This wolf was not killed in Minnesota this weekend, but, then again, you won’t find ANY pictures of wolves that were shot in Minnesota this weekend. And you should know what a dead wolf looks like.



I am updating my Oct. 15 post here to ask Where the Hell Are All the Dead Wolves?
There have been dead deer photos all over, as usual, showing the prowess of hunters who managed to bring down a whitetail with a Winchester. But, weirdly, I have not been able to find ANY photos of any of the 55 wolves the state says were killed by hunters over the weekend in the opening of the first Minnesota wolf hunt since the gray wolf was “de-listed.” Not a single photo of a Great White Hunter holding the bloody carcass to prove he/she is badder than any wolf. Not one!
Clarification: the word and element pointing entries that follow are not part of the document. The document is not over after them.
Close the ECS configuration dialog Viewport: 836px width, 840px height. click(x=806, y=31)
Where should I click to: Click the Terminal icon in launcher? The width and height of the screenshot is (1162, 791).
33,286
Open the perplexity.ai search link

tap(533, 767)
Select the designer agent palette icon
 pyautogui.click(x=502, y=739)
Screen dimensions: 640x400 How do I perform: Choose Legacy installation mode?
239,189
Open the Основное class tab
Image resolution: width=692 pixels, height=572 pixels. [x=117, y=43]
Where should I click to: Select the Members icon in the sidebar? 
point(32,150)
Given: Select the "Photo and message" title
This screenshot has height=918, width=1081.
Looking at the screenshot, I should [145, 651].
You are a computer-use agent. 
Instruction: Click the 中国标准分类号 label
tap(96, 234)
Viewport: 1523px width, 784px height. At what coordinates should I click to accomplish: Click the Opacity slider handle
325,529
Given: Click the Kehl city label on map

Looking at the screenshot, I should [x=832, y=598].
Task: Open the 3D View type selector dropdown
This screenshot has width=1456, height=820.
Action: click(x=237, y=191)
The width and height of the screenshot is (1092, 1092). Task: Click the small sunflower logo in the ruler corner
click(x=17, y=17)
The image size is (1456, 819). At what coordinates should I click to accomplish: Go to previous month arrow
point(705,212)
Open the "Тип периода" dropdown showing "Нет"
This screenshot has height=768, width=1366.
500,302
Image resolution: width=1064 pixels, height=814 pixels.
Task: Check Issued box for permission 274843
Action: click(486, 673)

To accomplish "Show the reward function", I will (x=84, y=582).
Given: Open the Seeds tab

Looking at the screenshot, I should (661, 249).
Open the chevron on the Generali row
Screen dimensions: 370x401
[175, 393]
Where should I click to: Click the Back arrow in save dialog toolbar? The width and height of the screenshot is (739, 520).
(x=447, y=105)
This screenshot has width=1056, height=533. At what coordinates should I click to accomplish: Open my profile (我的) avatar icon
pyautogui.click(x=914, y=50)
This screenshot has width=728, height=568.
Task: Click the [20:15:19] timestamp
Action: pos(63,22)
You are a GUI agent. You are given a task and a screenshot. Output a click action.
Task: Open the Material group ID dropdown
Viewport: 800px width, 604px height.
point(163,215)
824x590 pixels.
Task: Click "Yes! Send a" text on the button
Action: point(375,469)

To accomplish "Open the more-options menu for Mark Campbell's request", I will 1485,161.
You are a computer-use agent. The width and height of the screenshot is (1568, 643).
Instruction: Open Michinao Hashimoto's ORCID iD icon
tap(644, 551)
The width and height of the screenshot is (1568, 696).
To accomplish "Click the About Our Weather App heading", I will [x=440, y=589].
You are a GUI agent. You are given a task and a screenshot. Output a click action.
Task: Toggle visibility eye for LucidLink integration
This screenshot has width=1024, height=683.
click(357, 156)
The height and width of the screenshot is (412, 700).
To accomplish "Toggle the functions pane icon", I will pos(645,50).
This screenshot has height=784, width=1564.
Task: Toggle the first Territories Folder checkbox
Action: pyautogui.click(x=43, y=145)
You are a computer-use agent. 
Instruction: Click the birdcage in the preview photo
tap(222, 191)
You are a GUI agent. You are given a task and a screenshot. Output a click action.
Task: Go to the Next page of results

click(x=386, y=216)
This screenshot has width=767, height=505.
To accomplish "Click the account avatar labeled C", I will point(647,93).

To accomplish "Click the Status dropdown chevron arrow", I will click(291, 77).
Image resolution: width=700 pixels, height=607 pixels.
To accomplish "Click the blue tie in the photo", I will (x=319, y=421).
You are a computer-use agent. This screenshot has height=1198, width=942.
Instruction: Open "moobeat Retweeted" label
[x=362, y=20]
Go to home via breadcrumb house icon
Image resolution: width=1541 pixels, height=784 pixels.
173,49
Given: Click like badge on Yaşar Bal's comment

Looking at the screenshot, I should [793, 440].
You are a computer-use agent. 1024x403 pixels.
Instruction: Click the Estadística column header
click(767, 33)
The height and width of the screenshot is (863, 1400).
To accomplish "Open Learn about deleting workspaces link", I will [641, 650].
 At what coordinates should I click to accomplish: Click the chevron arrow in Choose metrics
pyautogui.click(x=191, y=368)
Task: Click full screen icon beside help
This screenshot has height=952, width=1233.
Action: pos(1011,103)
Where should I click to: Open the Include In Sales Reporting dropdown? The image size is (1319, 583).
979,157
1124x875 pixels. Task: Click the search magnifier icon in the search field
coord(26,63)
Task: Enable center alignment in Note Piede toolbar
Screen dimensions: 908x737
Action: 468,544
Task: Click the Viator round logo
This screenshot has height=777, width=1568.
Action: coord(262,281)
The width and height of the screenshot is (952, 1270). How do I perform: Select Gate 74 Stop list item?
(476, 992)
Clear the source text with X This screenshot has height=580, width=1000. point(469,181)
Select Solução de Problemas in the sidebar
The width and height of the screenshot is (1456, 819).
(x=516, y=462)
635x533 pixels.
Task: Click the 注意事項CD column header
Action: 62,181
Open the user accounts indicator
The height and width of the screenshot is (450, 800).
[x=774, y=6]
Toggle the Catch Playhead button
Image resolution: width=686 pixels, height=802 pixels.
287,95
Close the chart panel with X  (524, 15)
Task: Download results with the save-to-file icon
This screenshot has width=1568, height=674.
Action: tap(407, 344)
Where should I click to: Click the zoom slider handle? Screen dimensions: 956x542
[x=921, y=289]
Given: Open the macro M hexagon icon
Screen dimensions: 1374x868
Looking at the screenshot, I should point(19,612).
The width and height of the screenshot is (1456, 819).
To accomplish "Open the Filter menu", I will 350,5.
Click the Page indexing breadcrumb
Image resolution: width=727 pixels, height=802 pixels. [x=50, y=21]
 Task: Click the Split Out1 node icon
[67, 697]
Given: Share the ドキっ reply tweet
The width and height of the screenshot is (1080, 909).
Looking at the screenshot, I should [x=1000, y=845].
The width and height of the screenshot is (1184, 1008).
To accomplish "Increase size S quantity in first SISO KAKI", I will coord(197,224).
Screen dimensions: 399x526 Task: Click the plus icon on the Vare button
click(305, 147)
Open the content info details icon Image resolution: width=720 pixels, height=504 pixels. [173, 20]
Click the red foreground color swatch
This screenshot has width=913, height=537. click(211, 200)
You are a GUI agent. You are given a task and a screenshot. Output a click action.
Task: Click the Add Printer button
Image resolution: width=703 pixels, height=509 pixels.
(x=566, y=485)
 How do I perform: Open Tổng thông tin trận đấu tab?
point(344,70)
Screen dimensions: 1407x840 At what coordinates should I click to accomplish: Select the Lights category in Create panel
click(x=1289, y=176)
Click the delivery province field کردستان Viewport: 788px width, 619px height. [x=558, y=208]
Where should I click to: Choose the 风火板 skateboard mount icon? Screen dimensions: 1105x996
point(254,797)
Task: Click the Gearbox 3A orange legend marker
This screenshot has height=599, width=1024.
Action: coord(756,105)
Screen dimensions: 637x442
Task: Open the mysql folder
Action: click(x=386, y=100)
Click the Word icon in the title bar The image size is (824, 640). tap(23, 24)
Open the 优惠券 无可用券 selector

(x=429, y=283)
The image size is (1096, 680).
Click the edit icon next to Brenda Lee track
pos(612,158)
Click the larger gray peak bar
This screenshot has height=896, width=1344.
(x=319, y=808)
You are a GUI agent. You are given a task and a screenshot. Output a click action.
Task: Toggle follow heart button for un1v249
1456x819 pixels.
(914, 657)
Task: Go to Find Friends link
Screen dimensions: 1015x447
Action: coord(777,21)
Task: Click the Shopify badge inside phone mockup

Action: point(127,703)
Why? Let me offer a theory: The state don’t want no stinking pictures of dead wolves out there because they might upset the general public, which overwhelmingly OPPOSES wolf hunting and because bloody wolf photos might draw attention to the state’s bungled approach to the Hurry Up Hunt and the state’s breaking of its promise to wait at least 5 years after de-listing.

Please read the post below, and then see if YOU can find any dead wolf pictures.

Send them MY way if you find them.

I won’t hold my breath.

Here’s a surprise: Two national wildlife groups have stepped in to try to block the badly botched plan to hold the first Minnesota Wolf Hunt, which is scheduled to start in just 19 days.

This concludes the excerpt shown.